When your business begins, it will take between five and ten years, on average, before your business reaches a plateau that might be termed a “cruising altitude” where all debt has been overcome. But even then, you’re going to have money coming in from clients, tax breaks, tax returns and other such exigencies.
Also, you’ll have employees in a constant mode of acquisition and liquidation. An employee represents a business asset. You invest a certain amount of resources in acquiring, training, and maintaining them. You lose that investment when they must be liquidated. A new business is definitely going to go through employees.
When you take all these things together, it makes sense to decrease your expenses wherever possible. Since you’re likely going to have debt starting out, a wise way to do this is through consolidation of that debt. Such consolidation has a propensity to lead to decreased interest rates
. Several strategies to decrease expenses
According to DebtConsolidation.co, “When outstanding obligations are owed, the ability to maintain any level of fiscal independence becomes incredibly difficult,” indicating that escaping debt — one of the many potential benefits of debt consolidation
— makes financial independence more likely.

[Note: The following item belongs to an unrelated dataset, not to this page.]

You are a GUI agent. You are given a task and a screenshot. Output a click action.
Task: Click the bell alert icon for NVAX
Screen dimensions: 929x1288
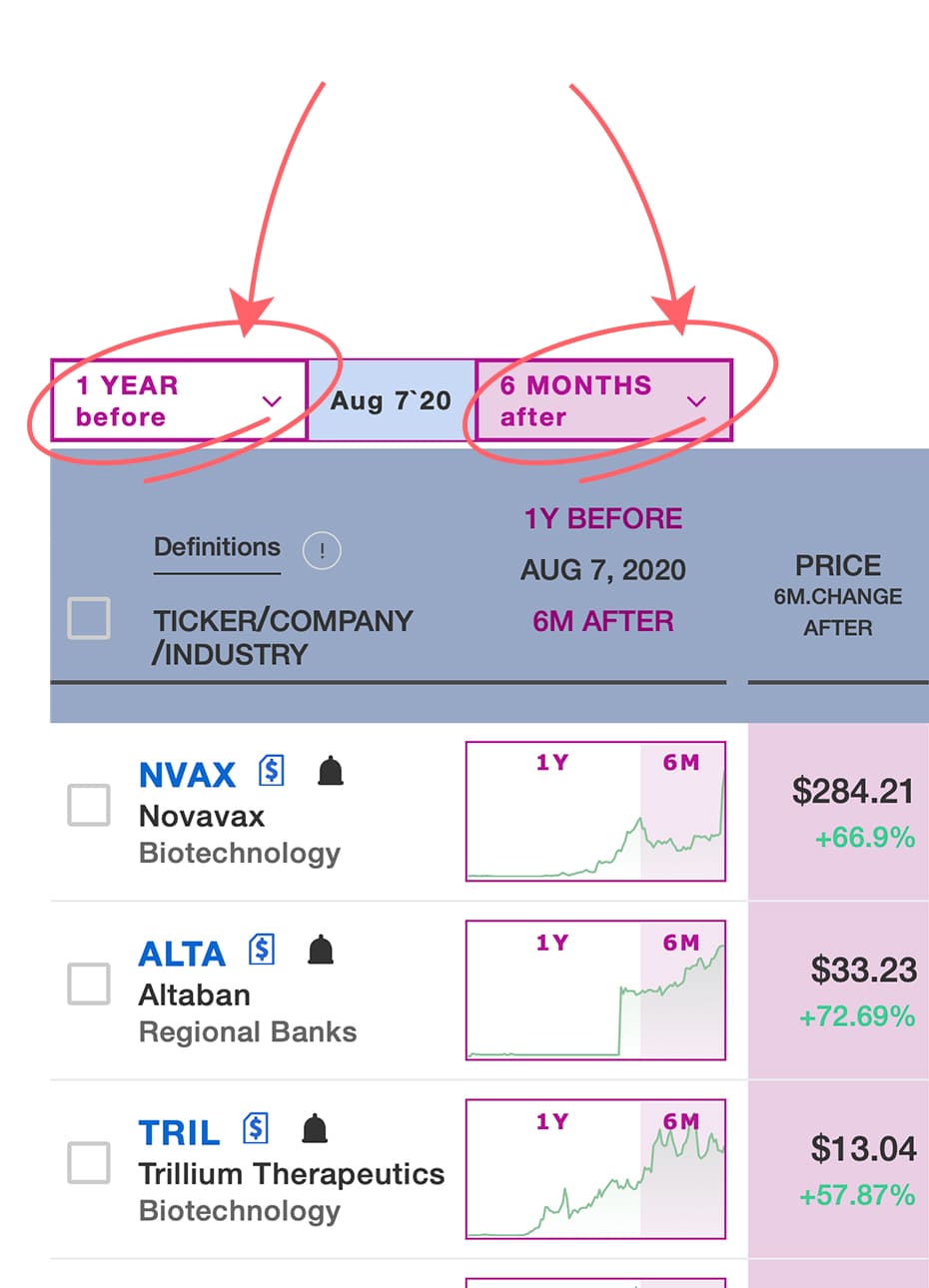click(330, 771)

The easiest way to escape debt is to pay it off. The easiest way to pay it off is to increase your payments as sustainably as you can, as regularly as you can. Eliminating unnecessary exigencies from your regular operational budget makes this possible.

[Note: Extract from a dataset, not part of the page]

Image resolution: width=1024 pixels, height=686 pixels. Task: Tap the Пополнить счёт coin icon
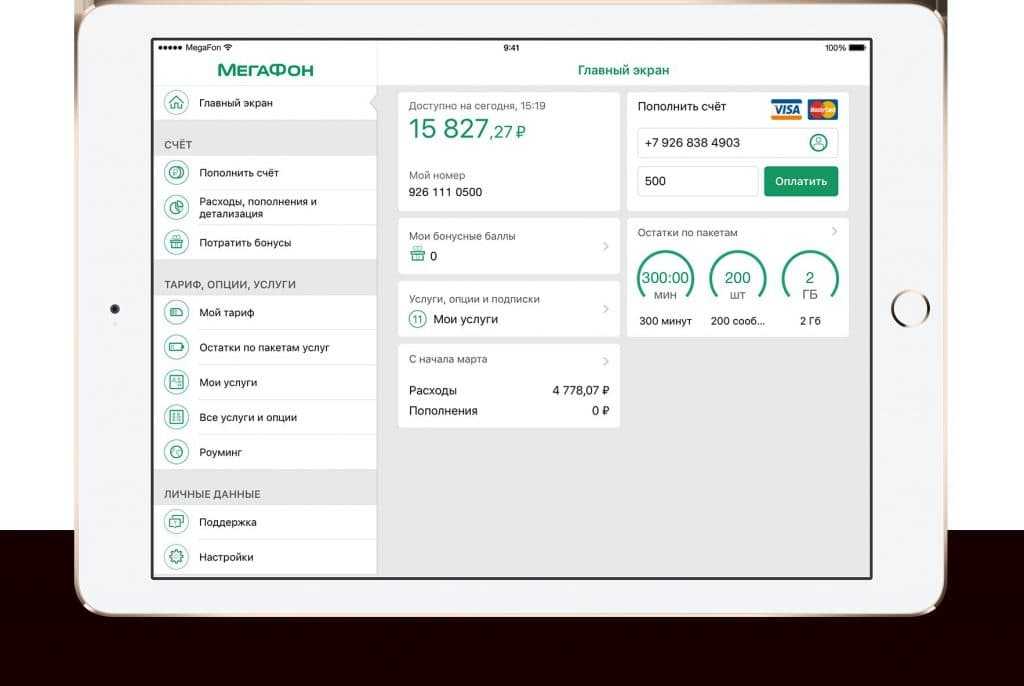176,173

Think outside the box. Are you renting? Well, have you considered building a prefabricated structure? Oftentimes you can build one the same size as conventional offices, and the cost of its construction ends up being less than the cost of rent — over a period of about five years or so.
If you go that route, you might also look into sustainable energy solutions. Build in a windy area near a river, you can install an electrical water - wheel and a wind generator. Couple that with solar panels and run a line into the water, you can run your business sustainably off the grid. This saves thousands in energy.
Additionally, going with sustainable solutions usually predicates a tax break of some variety. Another thing to consider is hiring MSPs who provide cloud-sourced tech options. When you outsource to a consulting agency, you’ll usually get a larger tax break. Keep proprietary information internally, and outsource infrastructure. Establishing consolidation strategy
Lastly, there’s a new trend in operations called “BYOD” or “Bring Your Own Device”. BYOD solutions are usually coupled with “work from home” scenarios facilitated via cloud computing which allow employees to work wherever they can source an internet connection. This can save you thousands.
The only downside to BYOD is security, but the right MSP can help you establish actionable and effective protocols. From debt consolidation to tech consolidation to infrastructural resource consolidation, you can excise thousands from your operational budget, facilitating more expedient and reliable economic expansion.